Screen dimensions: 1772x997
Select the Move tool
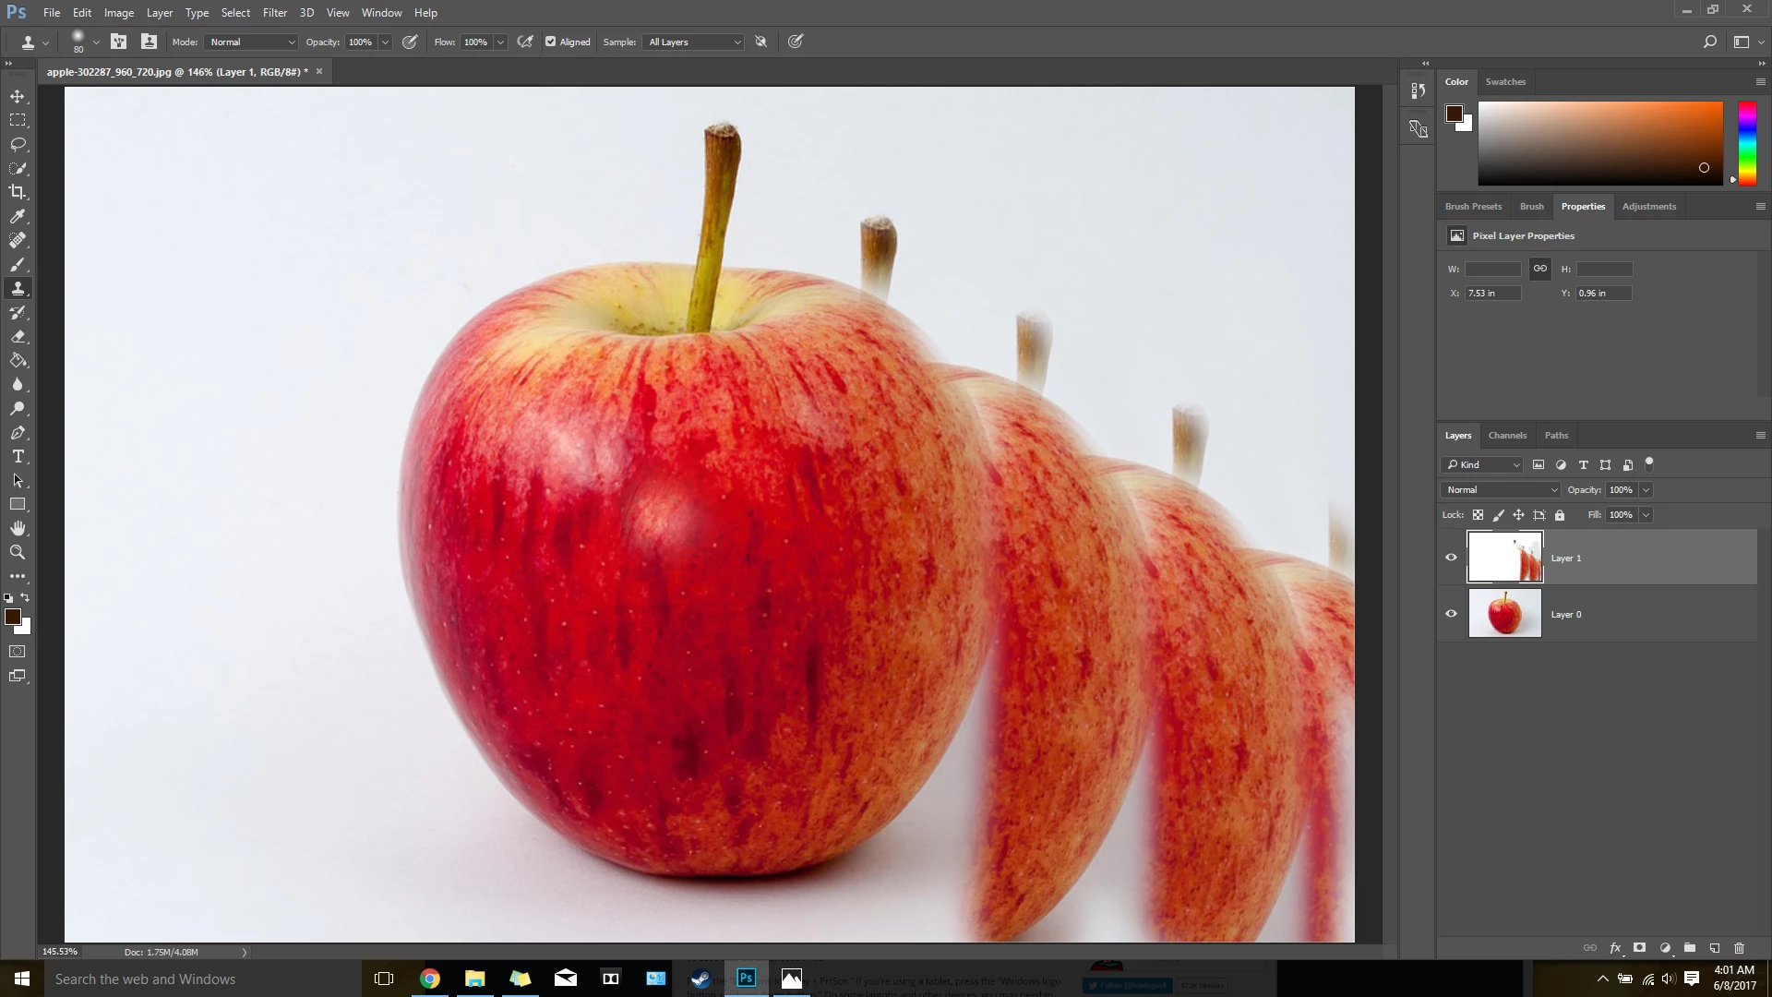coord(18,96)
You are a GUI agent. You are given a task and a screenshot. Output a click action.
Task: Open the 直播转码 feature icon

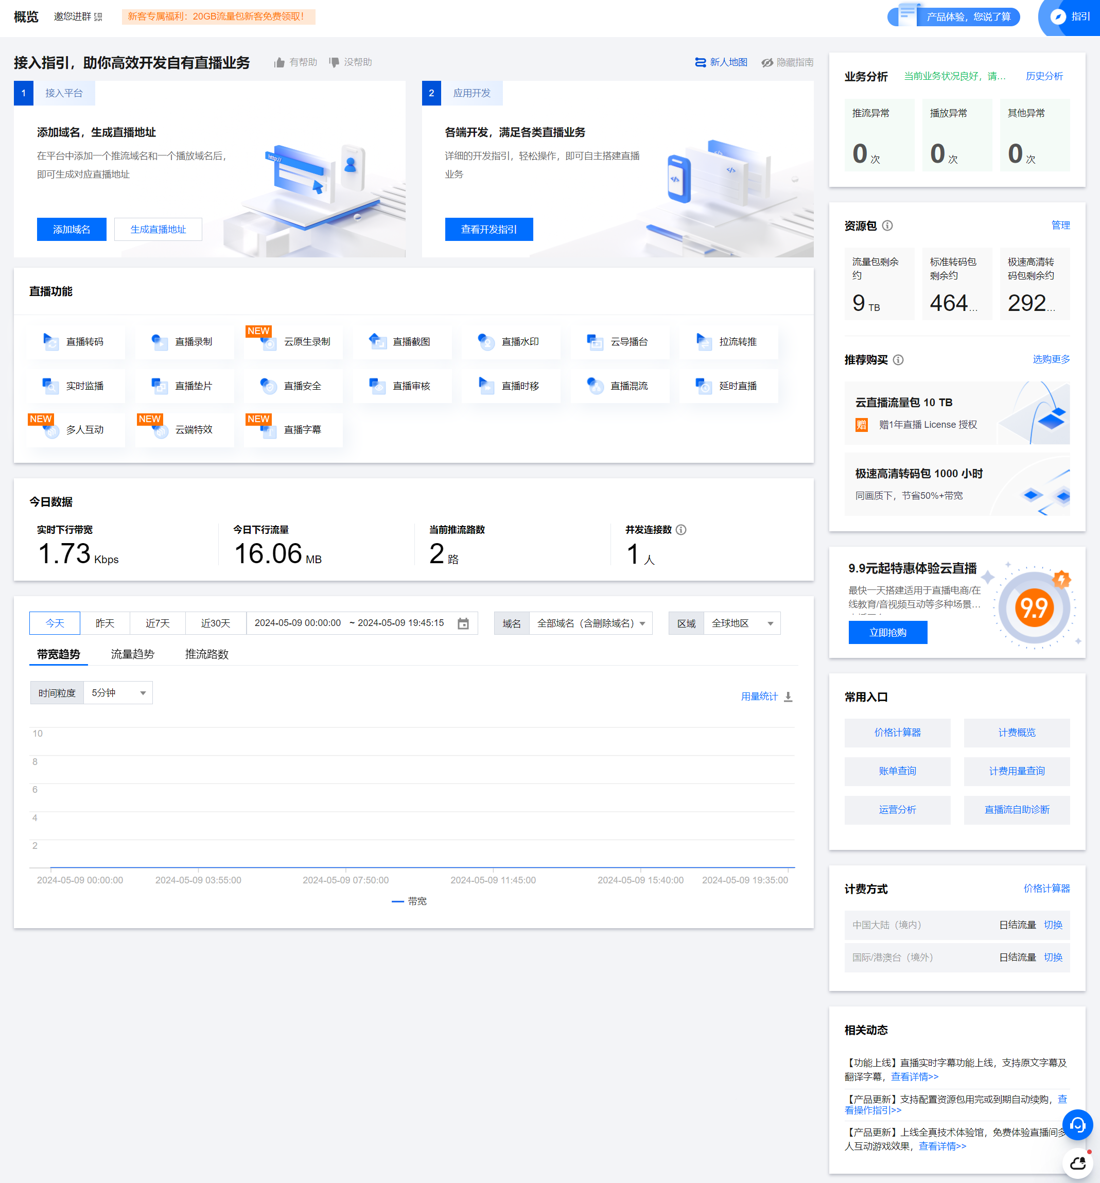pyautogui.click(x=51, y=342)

### WHAT THE EXERCISE ASKS
Every line from the one holding "You are a GUI" through the final line of the data above is to be reproduced exactly, both ends included, with the pictures left out.

### EXERCISE OUTPUT
You are a GUI agent. You are given a task and a screenshot. Output a click action.
Task: Open the 直播转码 feature icon

pyautogui.click(x=51, y=342)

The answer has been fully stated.